→ Problem description
Copy out each line below verbatim, skipping any picture.
_ _ _ _ _ _ _
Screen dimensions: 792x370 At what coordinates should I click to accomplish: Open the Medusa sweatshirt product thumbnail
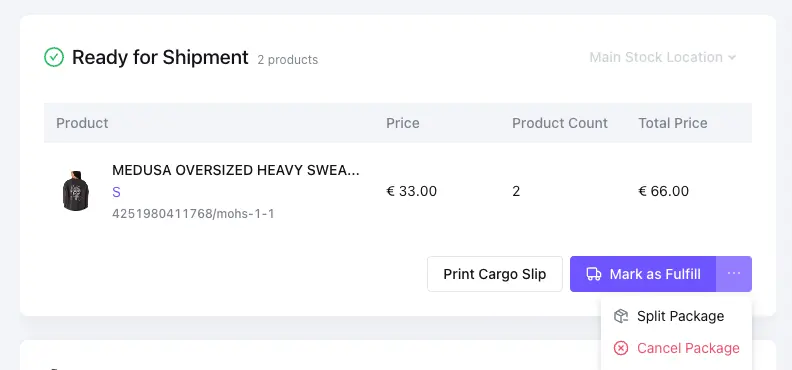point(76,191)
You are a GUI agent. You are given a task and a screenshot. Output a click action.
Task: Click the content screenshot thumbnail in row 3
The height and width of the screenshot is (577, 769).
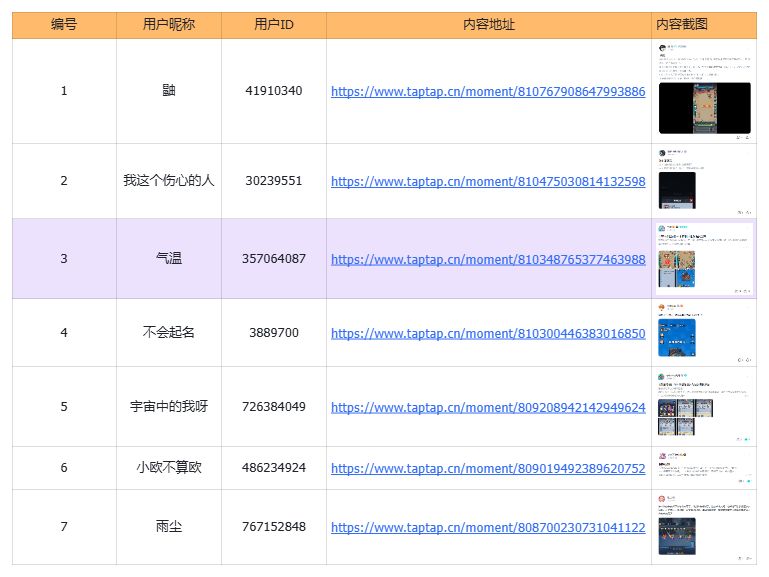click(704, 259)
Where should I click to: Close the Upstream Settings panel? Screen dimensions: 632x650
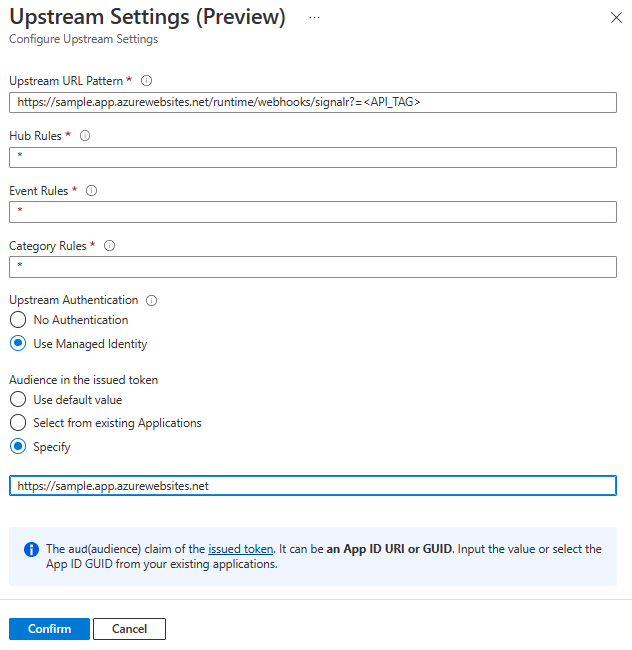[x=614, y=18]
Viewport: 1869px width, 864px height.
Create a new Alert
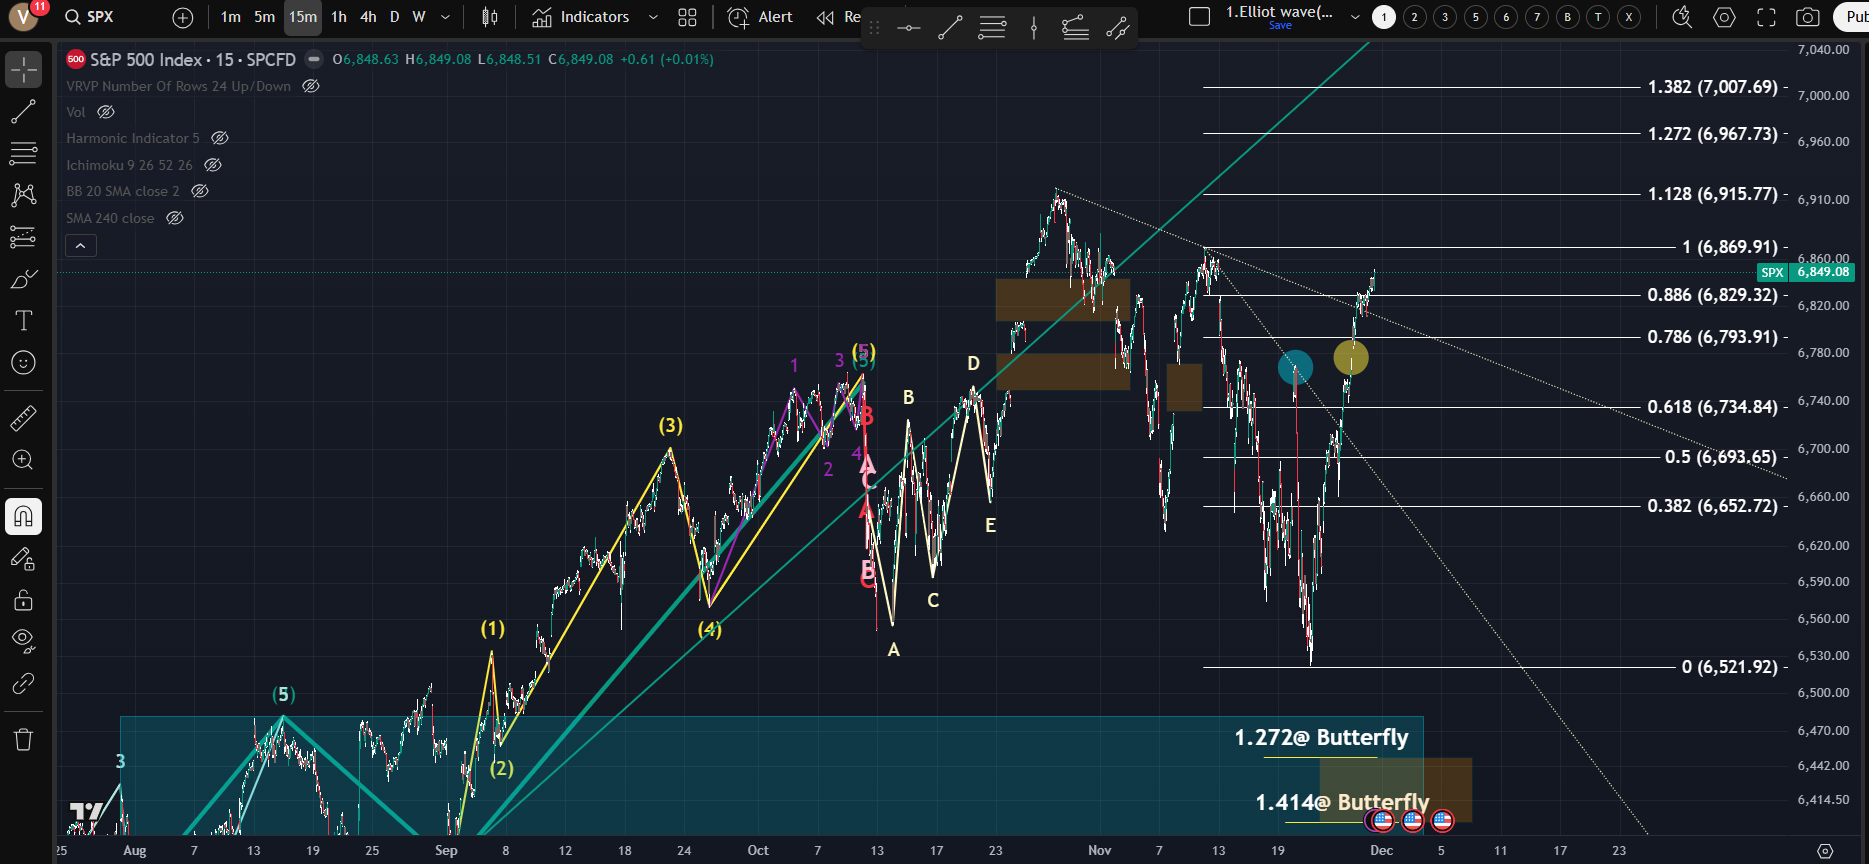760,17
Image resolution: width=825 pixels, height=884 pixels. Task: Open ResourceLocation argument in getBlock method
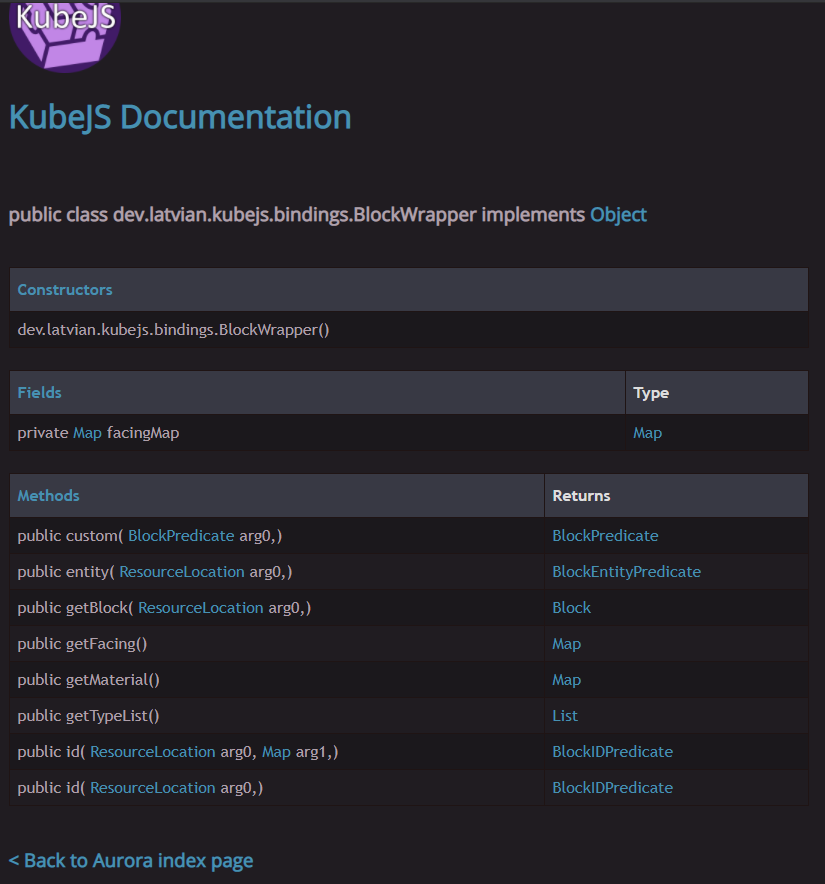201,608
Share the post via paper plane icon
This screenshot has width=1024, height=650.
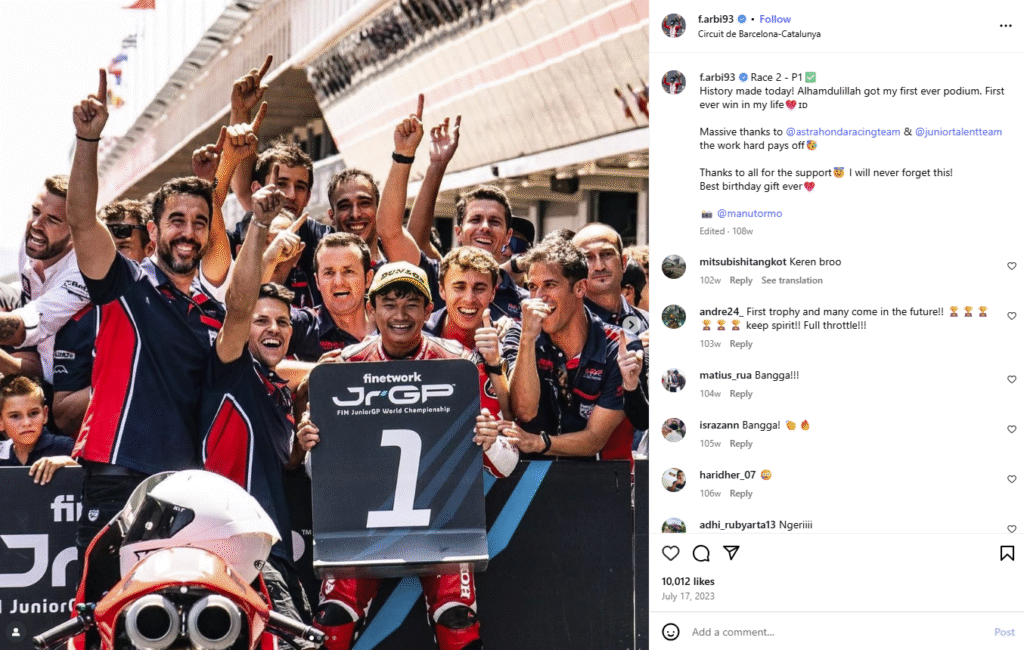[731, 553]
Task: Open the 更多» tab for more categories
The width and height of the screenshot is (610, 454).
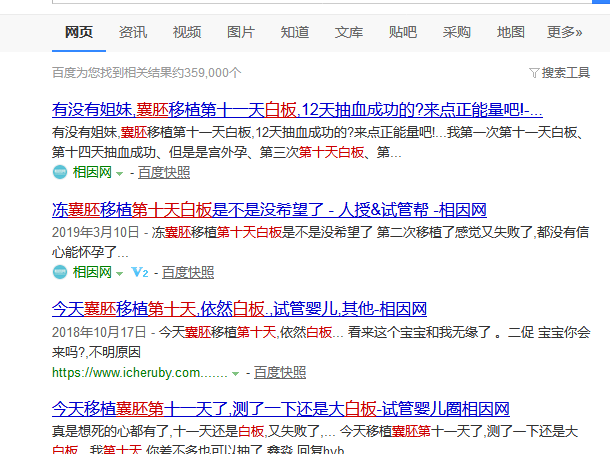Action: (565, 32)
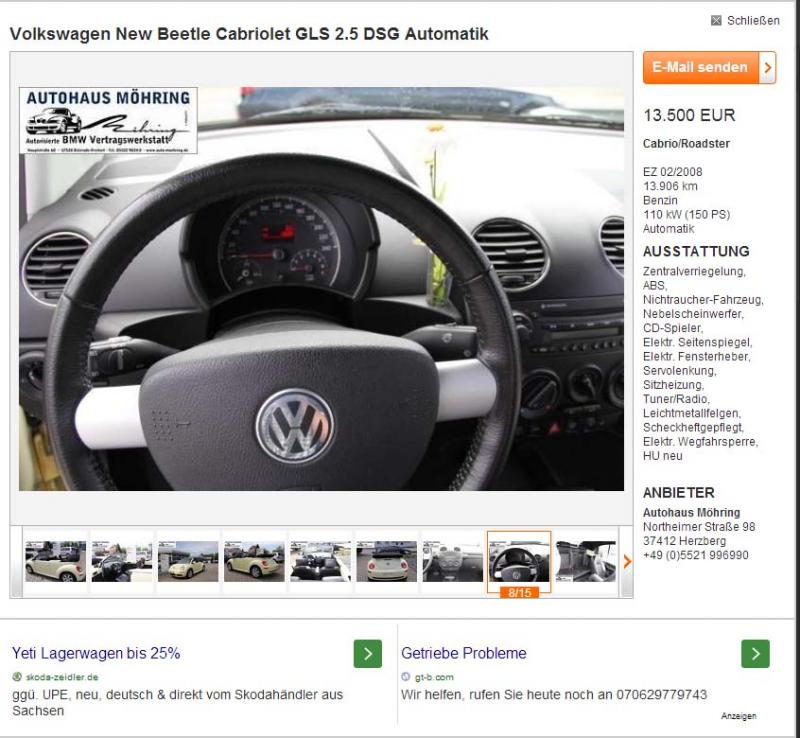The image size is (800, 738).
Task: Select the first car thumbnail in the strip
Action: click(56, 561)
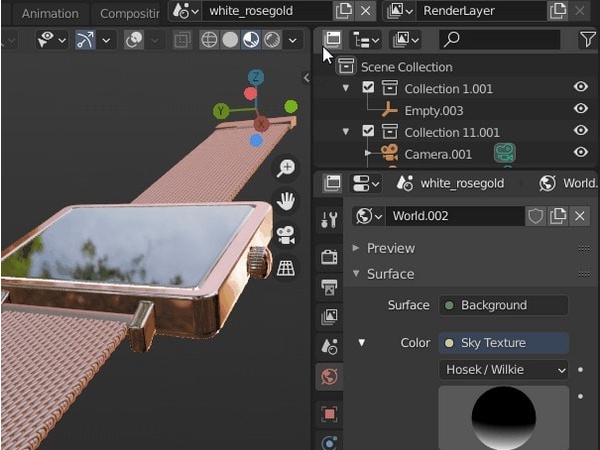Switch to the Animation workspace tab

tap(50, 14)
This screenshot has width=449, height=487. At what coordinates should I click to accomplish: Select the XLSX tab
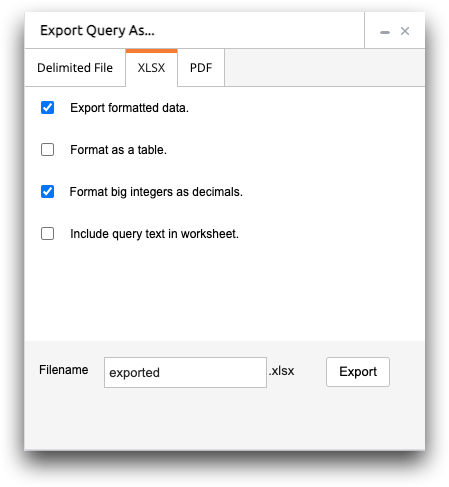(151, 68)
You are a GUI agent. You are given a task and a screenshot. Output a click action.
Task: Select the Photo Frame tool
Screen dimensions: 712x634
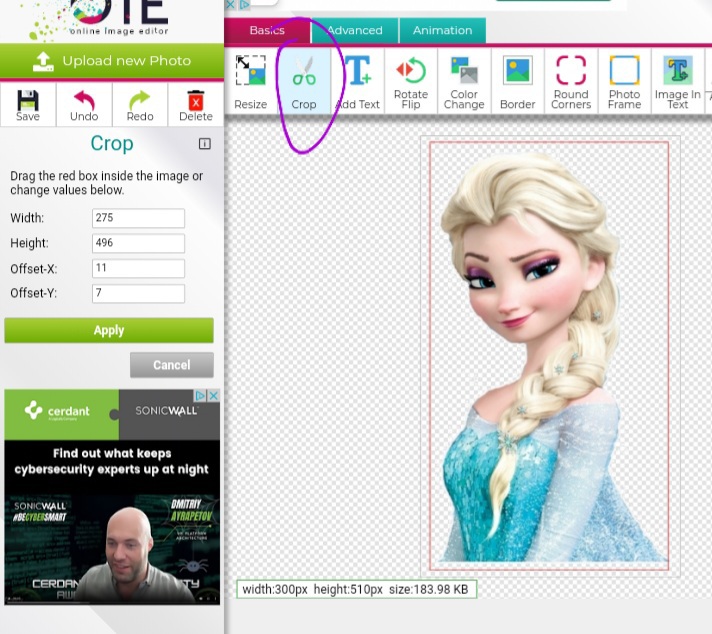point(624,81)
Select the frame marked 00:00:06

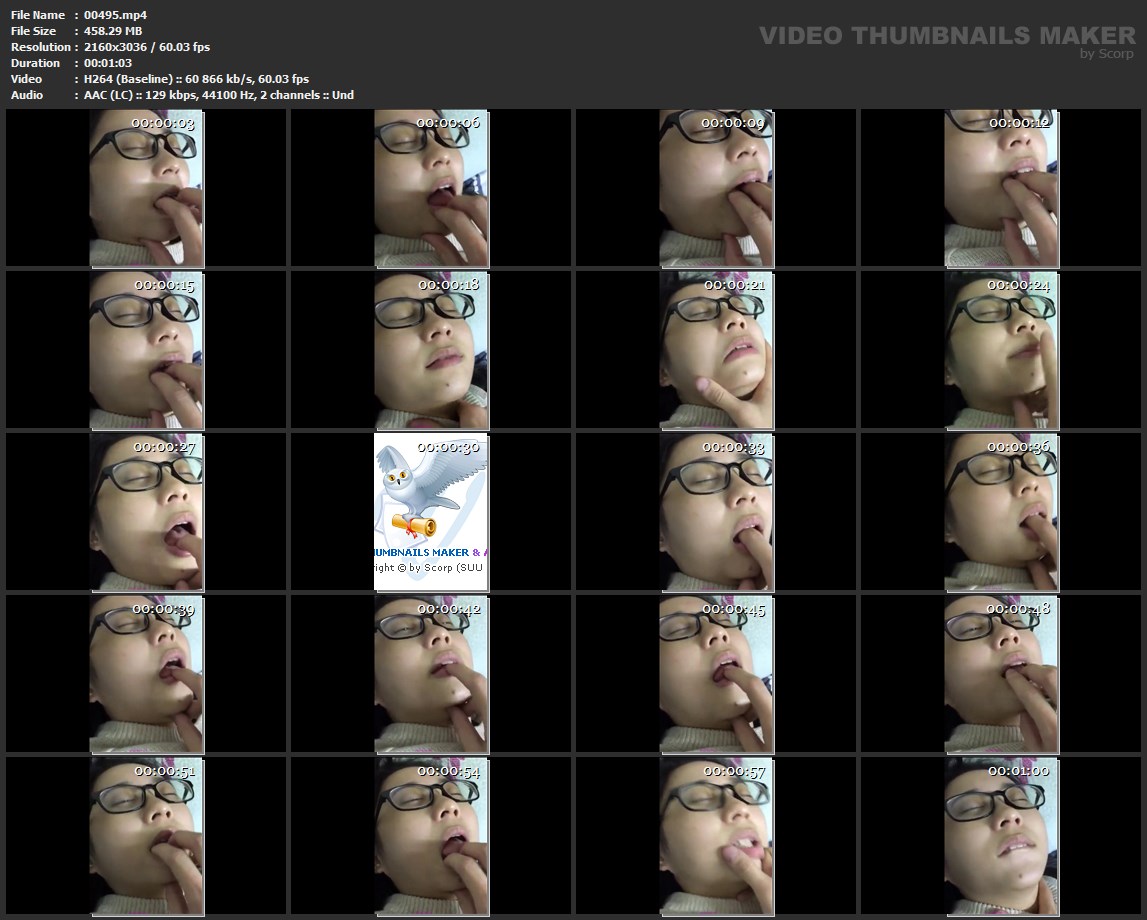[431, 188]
_ _ _ _ _ _ _
→ Output of the task
Screen dimensions: 792x370 At what coordinates should I click to accomplish: Open the Medusa sweatshirt product thumbnail
point(76,191)
You are a GUI agent. You are given a task and a screenshot. Output a click action.
Task: Click the content screenshot thumbnail in row 3
The height and width of the screenshot is (577, 769).
click(704, 259)
Where should I click to: Close the Upstream Settings panel? Screen dimensions: 632x650
[x=614, y=18]
Viewport: 1869px width, 864px height.
Create a new Alert
760,17
Image resolution: width=825 pixels, height=884 pixels. Task: Open ResourceLocation argument in getBlock method
201,608
Share the post via paper plane icon
This screenshot has width=1024, height=650.
[731, 553]
Task: Open the 更多» tab for more categories
The width and height of the screenshot is (610, 454).
Action: (565, 32)
The image size is (800, 738).
Task: Select the first car thumbnail in the strip
Action: click(56, 561)
Switch to the Animation workspace tab

tap(50, 14)
This screenshot has width=449, height=487. At what coordinates should I click to accomplish: Select the XLSX tab
(151, 68)
You are a GUI agent. You are given a task and a screenshot. Output a click action.
Task: Select the Photo Frame tool
Screen dimensions: 712x634
point(624,81)
Select the frame marked 00:00:06

[431, 188]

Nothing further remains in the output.